In the classic 3rd party shopping cart, you create a pending transaction with the amount, redirect the user to the 3rd party shopping cart, they complete payment, and then they are redirected back to the calling application.

Let's say the calling application handles its own catalog, and tracking items the customer has selected. The shopping cart redirect is only for the payment entry and processing.

The risk is the customer has the calling site open in multiple tabs:

  • Navigates to the shopping cart(starting a transactions for one amount) where they are looking at the payment entry page
  • Adds/removes items in the calling application
  • Completes payment entry/submission in the shopping cart tab for the original amount

I've seen hokey schemes where upon redirecting the user to the shopping cart, the calling application sets a flag indicating the cart is interacting with the third party cart, and locks its own cart modification functions. This can be a pretty bad experience if the customer uses the back button to navigate back to the calling site.
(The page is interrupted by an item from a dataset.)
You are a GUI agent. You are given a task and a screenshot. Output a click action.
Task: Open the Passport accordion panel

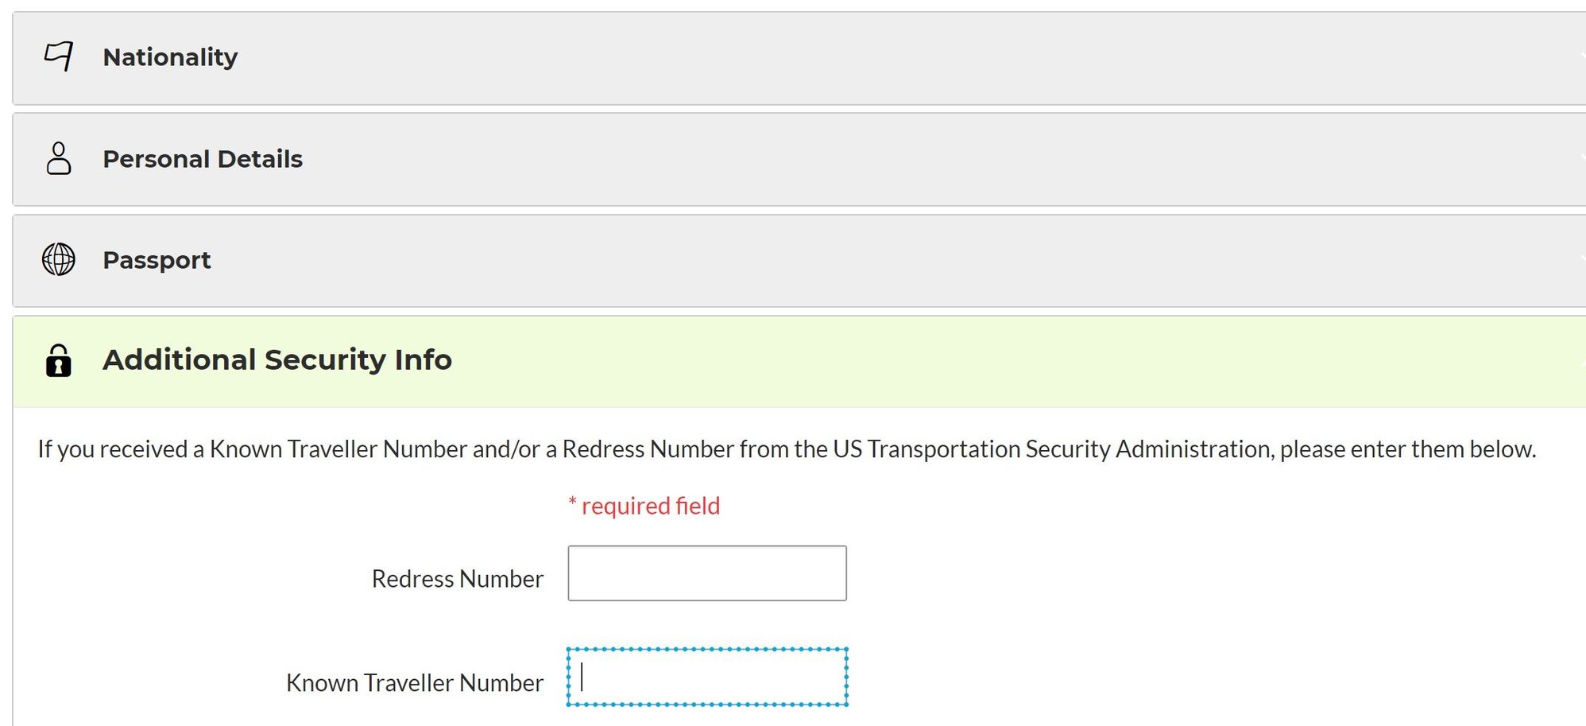(799, 261)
You could take snapshots of the cart on each transfer to the shopping cart, associating that snapshot with the items in the cart at the point of transfer, so that when the order completes you know exactly what was paid for.
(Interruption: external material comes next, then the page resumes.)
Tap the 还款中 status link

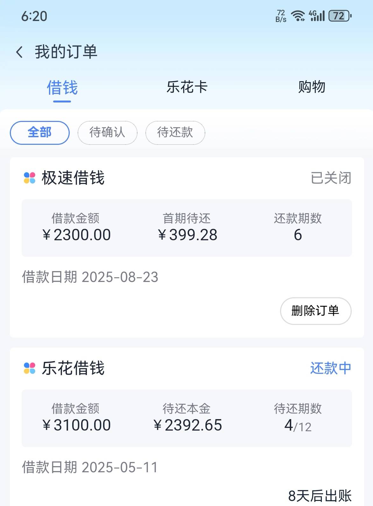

You could notify the shopping cart via API to invalidate the in-process transaction, such that when the user tries to pay it advises them the cart has changed. This API call could return a failure if the customer has just paid, to handle race conditions, indicating you should not allow the last attempting modification since the cart as it is has been paid for.
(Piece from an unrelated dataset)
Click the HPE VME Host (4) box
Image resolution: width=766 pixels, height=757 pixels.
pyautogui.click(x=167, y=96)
Another ideal solution is the shopping cart has enough item tracking information that it can be the source of truth, and you add/remove items directly to it via API as customers interact with the calling site, ensuring it's always up to date. But more often than not what I see is the calling application tracks items on its own, and doesn't build the 3rd party cart with the items in it until the customer is attempting to transfer to the shopping cart.

Alot of this would be driven by what 3rd party shopping carts typically implement to handle synchronization and concurrency issues.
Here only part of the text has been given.